Fellow academic Czervinske holds a similar view. “To retain our position as the experts in respiratory, we’ve got to understand the technology and its real capabilities and limitations better than we currently do,” he says.

Consequently, Czervinske expects the Internet will play a major role in the continuing education of therapists. Online, information concerning new technologies can be made available instantly and disseminated everywhere. Texts and other printed literature, by contrast, can be outdated by the time they are published and distributed.

If fast-paced progress is overwhelming therapists, should manufacturers be encouraged to slow down research-and-development efforts to give practitioners a chance to catch up and get fully acquainted with what is available before more innovation comes along to render passe everything learned to this point?

No, says Bandy. “If there is a need, then by all means technology to meet that need should be developed,” he says. “But as new technology is introduced, we in the profession then have a responsibility to determine in an evidence-based manner whether the therapy made possible by that technology is appropriate, safe, and cost-effective. We need to have sound measurements giving evidence that it is going to impact favorably on short- and long-term outcomes. This evidence is important because adding improved technology drives up equipment costs.
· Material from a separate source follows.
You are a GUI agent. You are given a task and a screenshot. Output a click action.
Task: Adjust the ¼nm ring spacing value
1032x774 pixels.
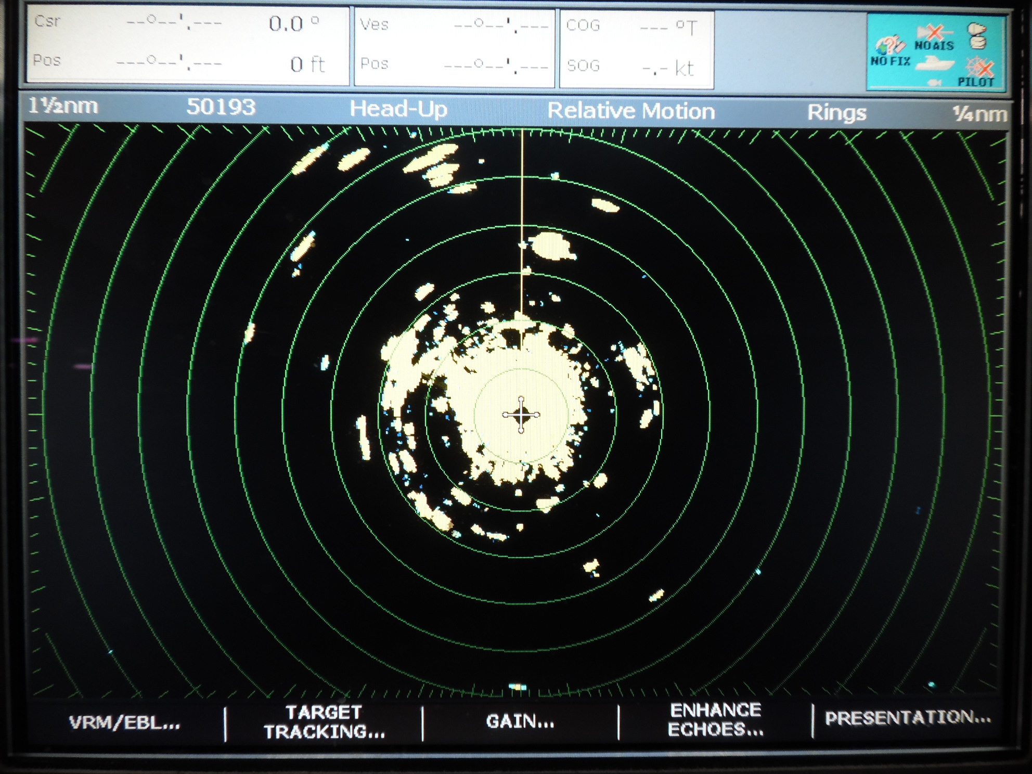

That is why I expect that there will be more evidence-based guidelines in the coming years to tell us how procedures, patient populations, and equipment should be matched for best results.”

Owing to technology’s march of progress, respiratory therapists may well find that their practice involves not nearly so much the performance of procedures as it does making assessments and then applying those assessments to overall management strategies, says Czervinske.

“That means there will be a lot more roles that we could potentially fill than there will be therapists to fill them,” he predicts. “Traditionally, the roles outside the acute critical care environment have included home care, sales, and pulmonary function rehab. But in the years ahead, look for therapists to move into things like information systems management and the oversight of drug-company research programs and clinical trials, as well as lending their expertise to the engineering of next-generation aerosol delivery systems for use with nonrespiratory medications—such as insulin—or even gene-therapy products.”

In short, for respiratory therapy, the future never looked brighter.

Rich Smith is a contributing writer for RT.